(1)
Hôpital Ambroise Paré Service de Réanimation Médicale, Boulogne (Paris-West University), France
We now describe the 5th principle of LUCI. It should be understood that the A-profile is defined by both lung sliding and the A-line. Note that a lung sliding associated to one, or even 2 B-lines (described in Chap. 11), is still in the definition of an A-profile (3 B-lines would change it into a B-profile.
We do not use transversal scans. This would make lung ultrasound more difficult. Slight movements (of the physician or patient) would deeply change the image (see Fig. 1.2). See also some scary pitfalls in Chap. 14.
Our 5 MHz microconvex probe is perfect for this part of lung investigation.
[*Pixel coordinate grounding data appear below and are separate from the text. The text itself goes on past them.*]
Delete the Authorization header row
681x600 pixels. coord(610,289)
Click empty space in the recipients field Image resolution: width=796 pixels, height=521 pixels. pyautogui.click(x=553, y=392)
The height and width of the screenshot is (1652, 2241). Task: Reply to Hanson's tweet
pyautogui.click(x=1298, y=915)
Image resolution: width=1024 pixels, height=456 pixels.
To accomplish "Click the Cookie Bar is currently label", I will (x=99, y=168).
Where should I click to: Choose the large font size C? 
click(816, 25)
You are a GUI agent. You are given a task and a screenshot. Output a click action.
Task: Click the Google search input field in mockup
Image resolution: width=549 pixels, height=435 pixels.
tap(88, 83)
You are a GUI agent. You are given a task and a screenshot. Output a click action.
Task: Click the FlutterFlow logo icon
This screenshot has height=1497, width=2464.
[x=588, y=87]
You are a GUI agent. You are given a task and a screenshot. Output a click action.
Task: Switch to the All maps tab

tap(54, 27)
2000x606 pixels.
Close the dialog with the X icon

The Artifact Which Defines the Normal Lung Surface: The A-line
Once a probe is applied on an intercostal space, only artifacts (from bones and lungs) are visible. These artifacts were always considered undesirable. Let us see them with more attention. For the sake of rapid communication, they were given short names using alphabetic classification (we describe 12 of them at the pleural line: A-, B-, C-, F-, I-, J-, N-, O-, P-, T-, X-, and Z-lines). This is simpler than seemingly at first view. Other artifacts are described above the pleural line (E-, S-, W-line), in other parts of the body (G-, M-, R-, V-, U-lines), or outside the body (H-, K-lines). Most are either horizontally or vertically oriented.
The normal artifact arising from the pleural line, i.e., displayed in Merlin’s space, is the repetition of the pleural line, a roughly horizontal hyperechoic fine line parallel to the pleural line (Fig. 9.1). We coined this artifact the A-line, following the alphabetic logic in a nascent discipline. Air blocks the ultrasound beam, which comes back to the head, yielding this regular artifact. The distance between the pleural line and the A-line is equal to the skin-pleural line distance. Several equidistant A-lines can be visible. They can be called A1-lines, A2-lines, etc., according to the number of observed lines, with little clinical relevance. Of same relevance, horizontal artifacts are sometimes seen between two A-lines and called “sub-A-lines” and even “sub-sub-A-lines” (Pi-lines, see Fig. 40.4).